The ineffectiveness of Southern African utilities in delivering required amounts of electricity in a cost-effective and continuous manner is an ongoing cause for concern. As a result, there is a clear need for private companies to assist national utilities in expanding their generating capacity.



“The economies of the southern region of Africa are faced with a growing demand for electricity. Booming economies, coupled with the implementation of electrification programmes, have culminated in higher than expected demand,” says Frost & Sullivan industry analyst Fabrice Essono.



IPPs will become an option in the future, and the power they produce must be made available to supply the country within ten years, as this is when Eskom is expected to reach its full generating capacity. It is estimated that current capacity plants will reach the end of their life cycle by that time, states Eskom’s demand-side management operational guide.
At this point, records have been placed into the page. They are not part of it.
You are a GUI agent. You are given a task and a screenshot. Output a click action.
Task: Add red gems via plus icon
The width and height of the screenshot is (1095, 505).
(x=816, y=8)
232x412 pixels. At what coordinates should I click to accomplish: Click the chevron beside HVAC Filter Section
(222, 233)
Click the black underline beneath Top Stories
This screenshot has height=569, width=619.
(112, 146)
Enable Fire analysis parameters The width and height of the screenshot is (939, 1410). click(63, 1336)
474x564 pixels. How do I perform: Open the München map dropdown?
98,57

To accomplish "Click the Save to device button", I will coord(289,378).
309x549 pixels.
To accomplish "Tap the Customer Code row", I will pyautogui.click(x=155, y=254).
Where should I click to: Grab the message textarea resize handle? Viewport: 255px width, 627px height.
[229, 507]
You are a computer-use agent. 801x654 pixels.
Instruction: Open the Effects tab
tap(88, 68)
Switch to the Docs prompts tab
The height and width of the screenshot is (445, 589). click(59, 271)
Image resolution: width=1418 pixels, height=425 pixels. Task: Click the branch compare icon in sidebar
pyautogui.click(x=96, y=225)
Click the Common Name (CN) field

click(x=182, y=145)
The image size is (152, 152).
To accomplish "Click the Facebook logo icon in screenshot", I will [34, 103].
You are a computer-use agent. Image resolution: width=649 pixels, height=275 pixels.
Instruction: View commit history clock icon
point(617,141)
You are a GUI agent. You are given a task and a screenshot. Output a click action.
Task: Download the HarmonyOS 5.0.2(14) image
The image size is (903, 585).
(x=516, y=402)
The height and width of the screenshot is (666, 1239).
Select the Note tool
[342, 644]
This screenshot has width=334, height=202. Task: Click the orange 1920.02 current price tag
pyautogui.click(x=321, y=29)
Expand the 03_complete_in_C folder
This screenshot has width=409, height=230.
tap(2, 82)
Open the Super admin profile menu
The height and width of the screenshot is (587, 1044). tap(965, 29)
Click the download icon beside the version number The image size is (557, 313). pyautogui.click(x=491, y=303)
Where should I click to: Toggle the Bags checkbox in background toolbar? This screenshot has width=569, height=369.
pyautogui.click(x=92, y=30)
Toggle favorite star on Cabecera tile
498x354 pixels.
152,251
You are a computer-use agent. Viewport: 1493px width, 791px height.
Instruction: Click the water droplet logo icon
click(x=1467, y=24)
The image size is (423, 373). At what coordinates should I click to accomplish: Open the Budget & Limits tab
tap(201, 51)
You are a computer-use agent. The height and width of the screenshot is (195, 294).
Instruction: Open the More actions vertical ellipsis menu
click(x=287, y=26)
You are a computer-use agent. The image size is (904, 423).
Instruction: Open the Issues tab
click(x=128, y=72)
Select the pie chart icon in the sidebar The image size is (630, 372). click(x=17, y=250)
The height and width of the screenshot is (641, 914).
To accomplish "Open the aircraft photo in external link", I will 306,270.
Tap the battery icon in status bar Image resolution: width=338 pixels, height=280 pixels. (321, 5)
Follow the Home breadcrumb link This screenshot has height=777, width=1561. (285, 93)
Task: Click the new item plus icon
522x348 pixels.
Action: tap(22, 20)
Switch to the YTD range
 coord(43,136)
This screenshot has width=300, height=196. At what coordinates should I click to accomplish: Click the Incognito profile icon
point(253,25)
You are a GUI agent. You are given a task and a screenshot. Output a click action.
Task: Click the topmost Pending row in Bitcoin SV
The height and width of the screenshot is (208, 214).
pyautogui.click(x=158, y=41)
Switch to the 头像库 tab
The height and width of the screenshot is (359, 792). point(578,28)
However, the current price of electricity does not reflect the cost of generating this electricity for IPPs. This poses a hindrance for global companies looking to invest in the region, says Essono. Add to this the fact that IPPs do not have the same benefits of support that State-owned utility Eskom enjoys.



“The financial model used by Eskom is undervaluing the cost of production. Consequently, selling electricity at Eskom’s rate would be unsustainable for private producers,” says Essono.



The general investment environ- ment for IPPs lacks incentives, resulting in the unwillingness of banks to participate in IPP projects. “Key is not the investment itself, but whether the investment will bear fruit,” says Essono. IPP contracts are complex and investors want to feel secure in their investment.



International company CIC Energy Corp is expected to meet with Eskom’s board to discuss the power-purchase agreement (PPA) pertaining to the Mmamabula energy project in Botswana. If successful, this PPA negotiation can be used as a blueprint for other independent power producers nego-tiating for power-purchase agreements within Southern Africa.



The price of electricity must reflect the demand, as opposed to the contract stating what it should cost. It must be sold for the market value. An independent regulator will set the price of electricity, taking into consideration how much electricity is to be generated. This is important for the end-users of electricity. “The independent regulator will thus look at the power generation sector to set the price of electricity, while IPPs can be confident of the fairness of the prices,” says Essono.



Essono warns that with the implementation of IPPs, South Africans must accept that they are going to pay more for electricity, owing to supply shortages.



One way to mitigate these shortages is to promote congenration projects, where electricity is produced as a by-product of an industrial process.



Energy-intensive companies can use this as an additional source of power, provided that it is financially viable. If Eskom offered incentives for cogeneration, the option should exist to sell any additional power back to Eskom. With the additional power, Eskom could meet existing domestic demand and possilbly sell more electricity to other countries, such as Namibia, explains Essono.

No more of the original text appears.